# Interstellar Marines: neue spielbare Demo



## WhackShit007 (26. Juni 2010)

Interstellar Marines ist ein Ego-Shooter und wird ohne klassischen
 Publisher entwickelt. Die Kosten tragen die Entwickler selbst und 
die Community. Beachtlich ist daher wie gut dieses Spiel dennoch
 zu werden scheint. Nach langen finanziellen Strapazen und 
anderen Problemen sieht das Ergebnis wirklich lohnenswert aus.
 Auch wenn die Grafik nicht unbedingt die beste ist, kann IM 
trotzdem mit interessantem Stil und düsterer Atmosphäre 
überzeugen. IM soll für PC, Xbox360 und PS3 erscheinen.

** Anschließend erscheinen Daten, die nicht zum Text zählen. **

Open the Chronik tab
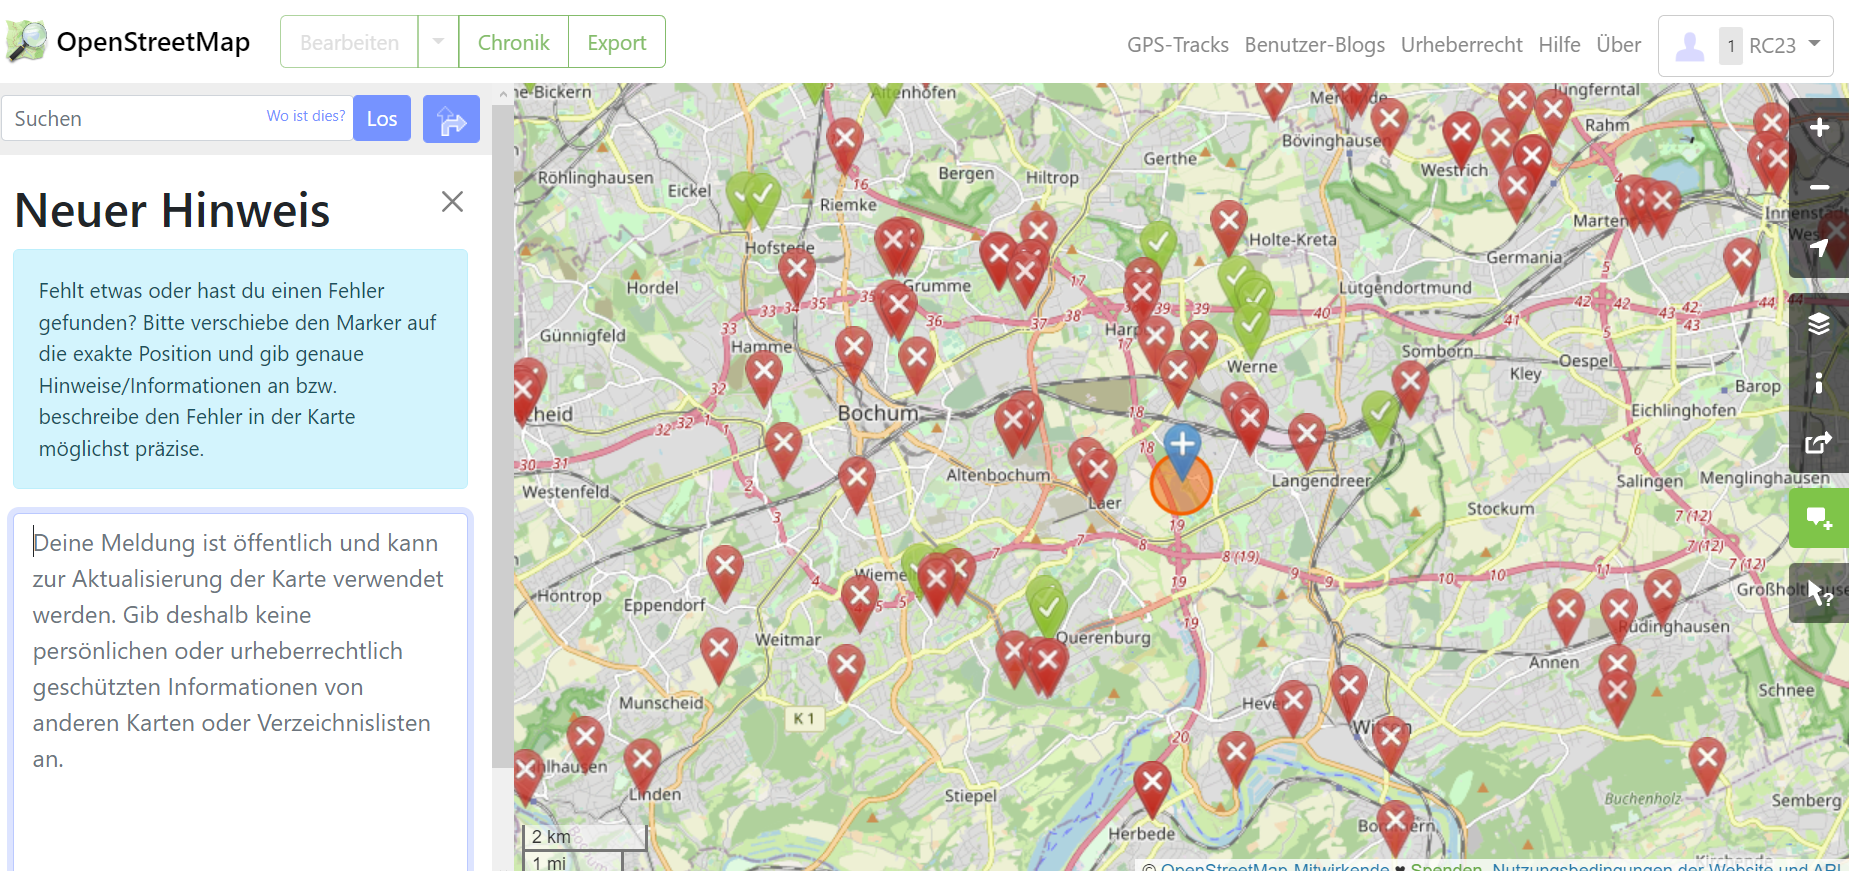tap(513, 42)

Auf der offiziellen Homepage wurde nun eine neue Demo
 veröffentlicht. Hierbei handelt es sich um ein Trainingslevel wobei
 angreifende Roboter erschossen werden müssen(Running Man). Die
 Demo muss nicht heruntergeladen werden sondern ist im Browser 
spielbar. Bei Anmeldung, Vorbestellung und anderer Unterstützung 
sind weitere Inhalte erhältlich.​

Link(offizielle Homepage mit Video der Demo):
Interstellar Marines

Link(Demo: Running Man):
Interstellar Marines



*Bild zu breit*


----------



## kress (26. Juni 2010)

Ist ja ganz nett.
Und das man es im Browser so gut spielen kann find ich auch sehr gut.


----------



## MARIIIO (26. Juni 2010)

Lohnt es sich, den Unity Web Player zu installieren?


----------



## Speedwood (26. Juni 2010)

Ja is ganz net, ist zwar simpel aufgebaut aber die Technologie ist ganz geil brauchst halt nix mehr zu insallieren weil alles auf dem server liegt. 
Genau so wie bei quake Live.


----------



## RC Shad0w (26. Juni 2010)

habs auch mal getestet. lässt sich schön spielen. was mir aber missfällt ist das die challenges erst freigeschaltetw erden, wenn man geld bazahlt. die sollten sich ein anderes modell nehmen um bezahlten contend zu verkaufen


----------



## tigra456 (26. Juni 2010)

Also mir gefällts. Hab mich gleich mal registriert und die Gratis-Levels gezockt.
Sound ist im übrigen sehr gut.

Kanns nur weiter empfehlen.


----------



## butter_milch (27. Juni 2010)

MARIIIO schrieb:


> Lohnt es sich, den Unity Web Player zu installieren?



Ganz klar: JA!

Es ist unglaublich, was mittlerweile übers Netz und mit einem Browser möglich ist. Die Grafik kann sich so ziemlich mit JEDEM aktuellen Spiel messen (wenn man bedenkt was es ist)


----------



## Schwini (27. Juni 2010)

also ich find da Spiel irgendwie niedlich. :'D


----------



## Veriquitas (27. Juni 2010)

Wo kann man den Hund auf dem ersten Bild kaufen ? Brauch nen neues Haustier .


----------